Besonders peinlich: Sowohl der Bürgermeister als auch der Stadtwerke-Chef konnten im Rat am 11.03. nicht sagen, wer den bestimmenden Einfluss hat, weil er mehr als 75% der Anteile hält. Im mit der Beschlussvorlage vorgelegten „Gesellschaftsvertrag Versorger-Allianz 450 Beteiligungs GmbH & Co. KG“ werden die Kapitalbeteiligungen der bisherigen Kommanditisten so genannt:
Netze BW GmbH:
EUR 415.800 5,08%
Oberhessische Versorgungsbetriebe AG:
EUR 45.550 83,16%
MW Netze GmbH:
EUR 25.400 9,11%
SWO Netz GmbH:
EUR 13.250 2,65%
Das Gesellschaftskapital beträgt insgesamt 500.000 EUR (100%)
Die Prozentanteile passen nicht zu den Euro-Beträgen der Beteiligung. Klar ist nur, dass entweder die „Netze BW GmbH“ oder die „OVAG“ mehr als 75% der Anteile halten und damit alles alleine bestimmen können.
Auch in der Ratssitzung am 24.03. konnte der Bürgermeister auf Nachfrage eines Ratsmitglieds der Bürgerliste immer noch nicht sagen, wer nun der Mehrheitsgesellschafter ist…

Welche finanziellen Risiken bestehen?
Wenn die Gesellschaft insolvent werden sollte, dann ist die Einlage mit hoher Wahrscheinlichkeit verloren. Und es bestehen viele wirtschaftliche Risiken.
Dabei kann sich der Finanzbedarf noch erheblich über den beim Start eingezahlten Betrag von 200.000 Euro hinaus erhöhen. Denn die Kommanditisten sind laut Gesellschaftsvertrag verpflichtet, außer ihren Kapitaleinlagen auf Anforderung „zusätzliche Pflichteinlagen“ zu leisten.
Selbstverständlich bestehen auch Gewinnchancen, aber für risikoreiche Gechäfte außerhalb ihres Betriebszwecks sind Stadtwerke nicht zuständig!

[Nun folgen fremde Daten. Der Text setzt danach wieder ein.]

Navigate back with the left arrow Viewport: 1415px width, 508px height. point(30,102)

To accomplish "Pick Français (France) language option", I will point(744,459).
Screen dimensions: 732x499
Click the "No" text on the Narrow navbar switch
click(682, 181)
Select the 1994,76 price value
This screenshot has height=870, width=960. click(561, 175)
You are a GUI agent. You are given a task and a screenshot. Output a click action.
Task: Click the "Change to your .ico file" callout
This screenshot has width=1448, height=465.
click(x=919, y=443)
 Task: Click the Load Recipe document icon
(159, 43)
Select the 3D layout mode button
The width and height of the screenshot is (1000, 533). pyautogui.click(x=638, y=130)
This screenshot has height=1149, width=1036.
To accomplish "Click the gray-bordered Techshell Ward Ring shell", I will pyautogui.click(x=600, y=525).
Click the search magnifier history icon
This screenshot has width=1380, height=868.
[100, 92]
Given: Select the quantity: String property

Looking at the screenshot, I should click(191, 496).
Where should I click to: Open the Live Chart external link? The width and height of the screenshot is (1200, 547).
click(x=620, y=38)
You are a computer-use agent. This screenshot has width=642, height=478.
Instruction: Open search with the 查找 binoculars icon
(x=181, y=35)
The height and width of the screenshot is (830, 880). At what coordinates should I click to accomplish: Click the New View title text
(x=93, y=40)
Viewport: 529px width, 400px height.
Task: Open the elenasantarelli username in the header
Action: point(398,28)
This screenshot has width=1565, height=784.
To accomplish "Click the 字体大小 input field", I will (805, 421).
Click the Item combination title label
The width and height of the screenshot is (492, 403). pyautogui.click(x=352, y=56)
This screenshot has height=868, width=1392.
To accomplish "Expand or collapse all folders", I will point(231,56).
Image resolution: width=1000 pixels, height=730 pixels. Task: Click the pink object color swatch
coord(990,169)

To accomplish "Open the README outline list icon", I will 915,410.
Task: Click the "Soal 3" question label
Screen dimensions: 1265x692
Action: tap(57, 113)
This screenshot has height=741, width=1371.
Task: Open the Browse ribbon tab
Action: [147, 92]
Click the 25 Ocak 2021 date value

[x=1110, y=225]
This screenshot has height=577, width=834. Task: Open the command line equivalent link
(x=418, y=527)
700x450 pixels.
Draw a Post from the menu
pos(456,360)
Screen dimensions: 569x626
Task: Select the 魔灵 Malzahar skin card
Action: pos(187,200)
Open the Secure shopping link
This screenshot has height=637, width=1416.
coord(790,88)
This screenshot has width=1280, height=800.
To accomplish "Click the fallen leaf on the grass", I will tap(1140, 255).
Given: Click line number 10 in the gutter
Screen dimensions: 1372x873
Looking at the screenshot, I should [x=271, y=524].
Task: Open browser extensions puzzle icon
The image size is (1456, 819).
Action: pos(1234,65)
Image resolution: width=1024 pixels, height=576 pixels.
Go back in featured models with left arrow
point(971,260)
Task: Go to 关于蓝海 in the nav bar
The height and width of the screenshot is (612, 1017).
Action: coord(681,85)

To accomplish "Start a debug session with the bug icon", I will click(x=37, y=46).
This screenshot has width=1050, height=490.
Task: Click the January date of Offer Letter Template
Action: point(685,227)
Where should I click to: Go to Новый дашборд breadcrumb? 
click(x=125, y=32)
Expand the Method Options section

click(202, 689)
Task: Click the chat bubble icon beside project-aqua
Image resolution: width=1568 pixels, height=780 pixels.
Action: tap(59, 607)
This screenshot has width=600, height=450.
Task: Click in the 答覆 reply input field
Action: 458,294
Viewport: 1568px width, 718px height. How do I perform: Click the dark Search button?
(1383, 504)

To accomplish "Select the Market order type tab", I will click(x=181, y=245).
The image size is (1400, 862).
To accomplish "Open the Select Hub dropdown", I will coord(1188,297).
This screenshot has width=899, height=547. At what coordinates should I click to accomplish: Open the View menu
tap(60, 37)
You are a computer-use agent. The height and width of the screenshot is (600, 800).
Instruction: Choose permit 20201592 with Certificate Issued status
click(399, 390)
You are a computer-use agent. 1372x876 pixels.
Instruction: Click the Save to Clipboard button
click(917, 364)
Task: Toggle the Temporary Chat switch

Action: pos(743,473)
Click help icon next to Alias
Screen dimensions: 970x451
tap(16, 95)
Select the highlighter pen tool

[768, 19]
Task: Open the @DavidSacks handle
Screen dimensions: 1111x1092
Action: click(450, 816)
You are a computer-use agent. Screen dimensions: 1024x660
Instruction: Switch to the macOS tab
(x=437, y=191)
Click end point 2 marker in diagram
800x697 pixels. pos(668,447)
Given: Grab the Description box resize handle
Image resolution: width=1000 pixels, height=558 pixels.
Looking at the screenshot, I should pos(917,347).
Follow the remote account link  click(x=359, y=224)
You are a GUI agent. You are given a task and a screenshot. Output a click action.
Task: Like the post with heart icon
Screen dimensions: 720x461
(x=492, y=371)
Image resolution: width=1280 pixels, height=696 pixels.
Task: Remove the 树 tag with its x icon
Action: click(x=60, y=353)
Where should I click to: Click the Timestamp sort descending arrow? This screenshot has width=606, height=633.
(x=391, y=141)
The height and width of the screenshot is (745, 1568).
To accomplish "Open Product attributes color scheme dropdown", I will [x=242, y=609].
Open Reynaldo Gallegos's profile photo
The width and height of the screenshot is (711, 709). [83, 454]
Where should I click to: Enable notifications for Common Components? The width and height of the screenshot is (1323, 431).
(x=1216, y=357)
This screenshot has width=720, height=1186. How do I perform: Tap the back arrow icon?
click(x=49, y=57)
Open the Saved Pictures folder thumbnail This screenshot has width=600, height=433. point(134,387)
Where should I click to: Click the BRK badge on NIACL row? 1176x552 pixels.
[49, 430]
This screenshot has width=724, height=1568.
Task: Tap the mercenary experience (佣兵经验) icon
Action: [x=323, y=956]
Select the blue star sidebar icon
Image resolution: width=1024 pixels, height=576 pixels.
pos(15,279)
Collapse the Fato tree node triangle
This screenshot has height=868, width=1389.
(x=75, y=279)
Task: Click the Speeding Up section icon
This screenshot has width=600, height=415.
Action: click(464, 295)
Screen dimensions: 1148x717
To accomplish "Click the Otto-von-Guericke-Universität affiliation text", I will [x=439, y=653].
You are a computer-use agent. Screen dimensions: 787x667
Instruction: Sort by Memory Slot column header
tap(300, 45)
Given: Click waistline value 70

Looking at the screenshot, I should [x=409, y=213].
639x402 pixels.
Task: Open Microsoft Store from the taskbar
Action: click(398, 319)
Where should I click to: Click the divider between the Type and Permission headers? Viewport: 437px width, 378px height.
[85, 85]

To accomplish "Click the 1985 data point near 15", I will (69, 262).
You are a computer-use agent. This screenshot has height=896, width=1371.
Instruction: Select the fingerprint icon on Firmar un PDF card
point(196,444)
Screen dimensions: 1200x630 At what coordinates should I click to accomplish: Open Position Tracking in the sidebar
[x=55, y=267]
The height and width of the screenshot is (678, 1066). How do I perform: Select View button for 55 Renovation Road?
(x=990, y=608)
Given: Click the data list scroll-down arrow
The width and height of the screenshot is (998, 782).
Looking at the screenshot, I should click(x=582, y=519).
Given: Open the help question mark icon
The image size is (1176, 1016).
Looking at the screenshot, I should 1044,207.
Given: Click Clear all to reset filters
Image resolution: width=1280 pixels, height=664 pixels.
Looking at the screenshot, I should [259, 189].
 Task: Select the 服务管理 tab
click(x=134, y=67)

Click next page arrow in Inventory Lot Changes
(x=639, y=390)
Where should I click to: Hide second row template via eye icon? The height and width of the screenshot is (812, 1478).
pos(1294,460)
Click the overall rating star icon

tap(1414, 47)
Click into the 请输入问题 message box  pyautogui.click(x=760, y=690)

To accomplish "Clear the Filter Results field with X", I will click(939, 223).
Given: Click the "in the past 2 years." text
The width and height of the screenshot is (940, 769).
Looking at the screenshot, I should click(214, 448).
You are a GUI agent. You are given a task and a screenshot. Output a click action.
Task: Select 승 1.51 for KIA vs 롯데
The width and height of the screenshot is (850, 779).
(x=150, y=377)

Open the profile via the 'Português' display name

Hat man es in der Gesellschaft mit soliden Partnern zu tun?
Die “Netze BW GmbH” gehört als Verteilnetzbetreiber zum EnBW-Konzern. Und diese “EnBW Energie Baden-Württemberg AG” ist ein börsennotiertes Energieversorgungsunternehmen und nach RWE und E.ON das drittgrößte Energieunternehmen in Deutschland. Ob die sich für die Belange der Stadtwerke Brilon interessieren werden?

Ist diese Beteiligung genehmigungsfähig?
Normalerweise müsste die Kommunalaufsicht wegen der ungeeigneten Zweckbestimmung und der finanziellen Risiken die Zustimmung verweigern.
Denn nach § 107 Abs. 1 der Gemeindeordnung NRW darf sich eine Gemeinde dann an Unternehmen beteiligen, wenn
“1. der öffentliche Zweck die Betätigung erfordert”
Dies gilt nach § 108 und § 114a GemO NRW auch für mittelbare Beteiligungen durch die Stadtwerke.
Die Voraussetzung, dass die wirtschaftliche Betätigung “erforderlich” ist, ist hier eindeutig nicht erfüllt. In den letzten Jahren war aber schon öfters zu erleben, dass die Kreisverwaltung (als Kommunalaufsicht) aus „Opportunitätsgründen“ (kein Witz!) nicht einschritt.